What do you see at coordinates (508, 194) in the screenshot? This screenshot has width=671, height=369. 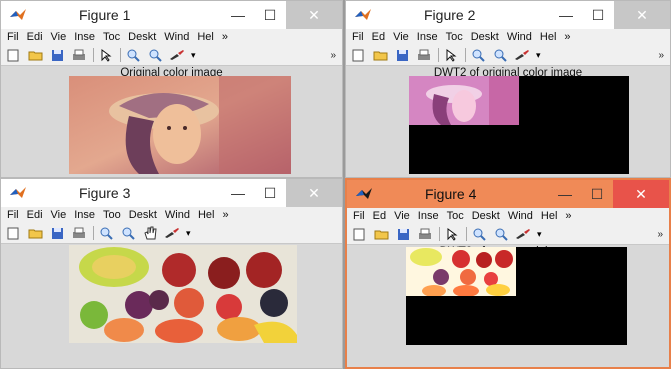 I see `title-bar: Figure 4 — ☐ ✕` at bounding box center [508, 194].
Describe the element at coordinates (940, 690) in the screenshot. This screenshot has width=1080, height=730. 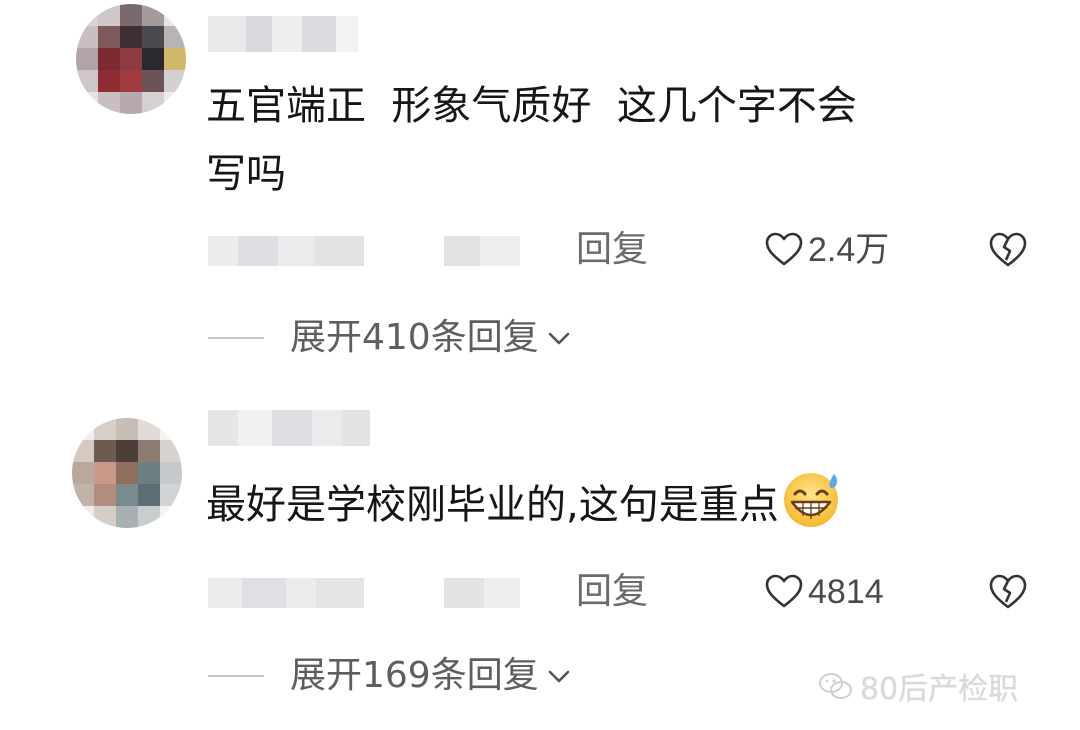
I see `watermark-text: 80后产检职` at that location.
...
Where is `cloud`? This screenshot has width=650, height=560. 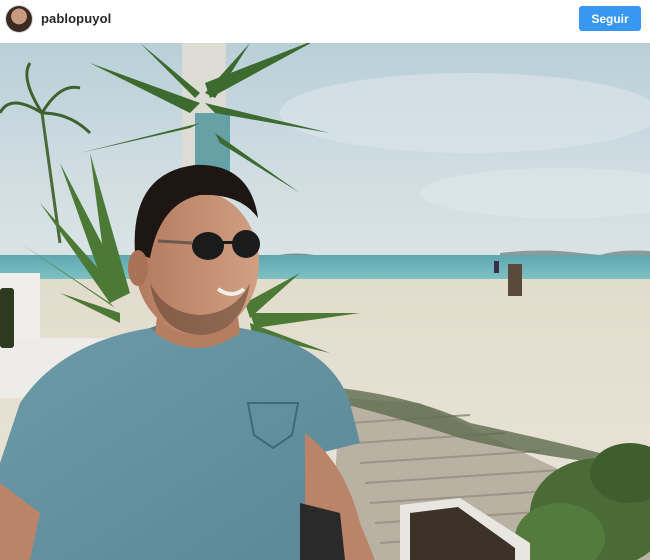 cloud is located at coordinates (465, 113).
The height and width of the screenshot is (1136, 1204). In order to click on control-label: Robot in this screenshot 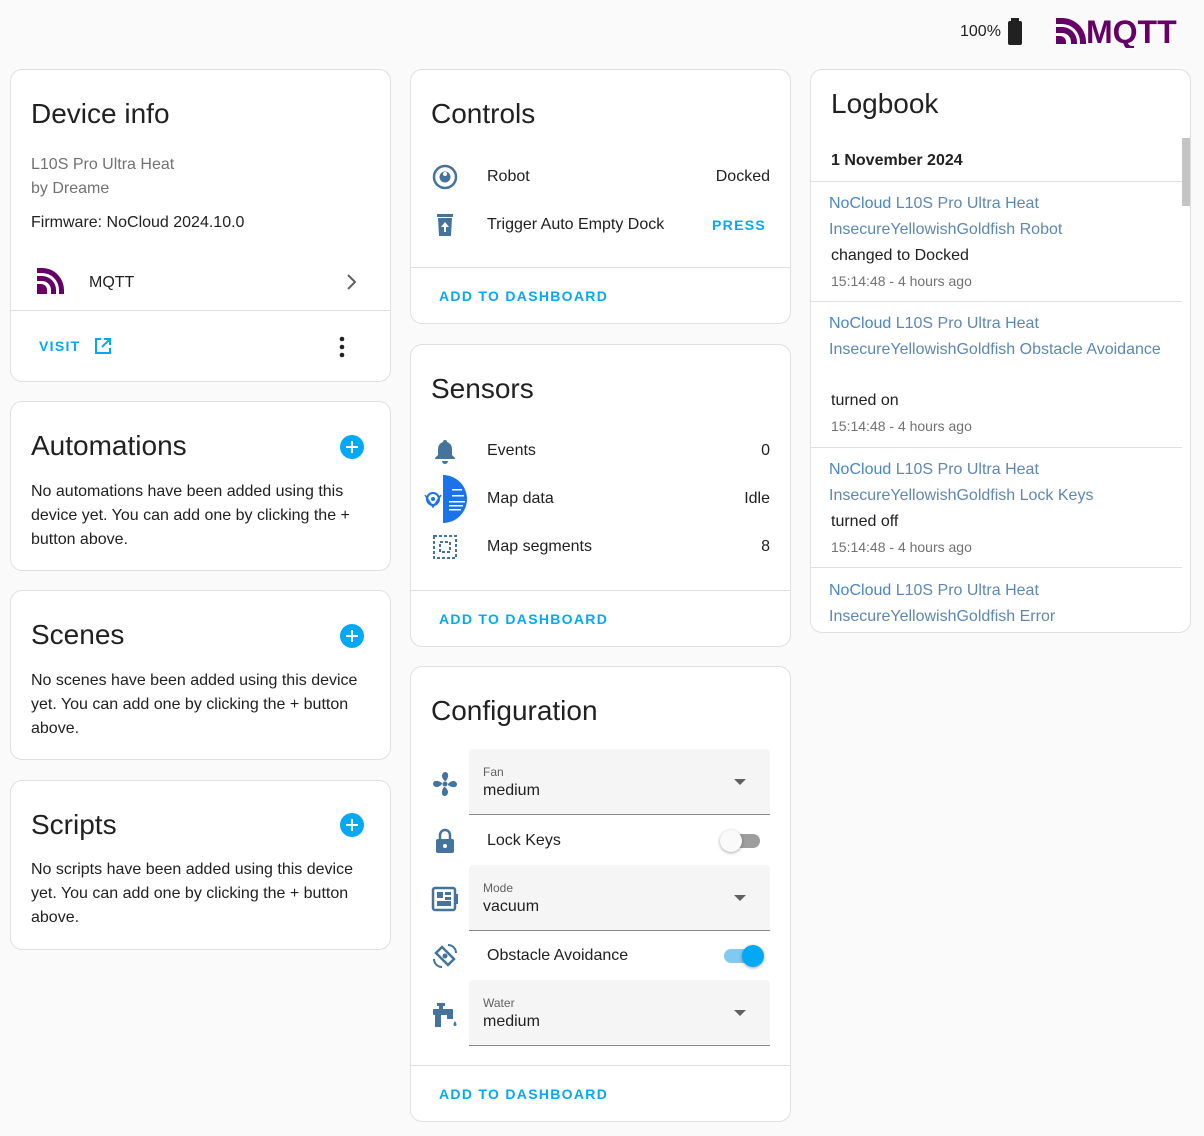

To do = Rewrite the lines from the line with "Describe the element" to the line with "at that location.", putting "position" in place of "coordinates" and keeping everything else the same. Leave the pictures out.

Solution for this exercise =
Describe the element at position (940, 690) in the screenshot. This screenshot has width=1080, height=730. 
I see `watermark-text: 80后产检职` at that location.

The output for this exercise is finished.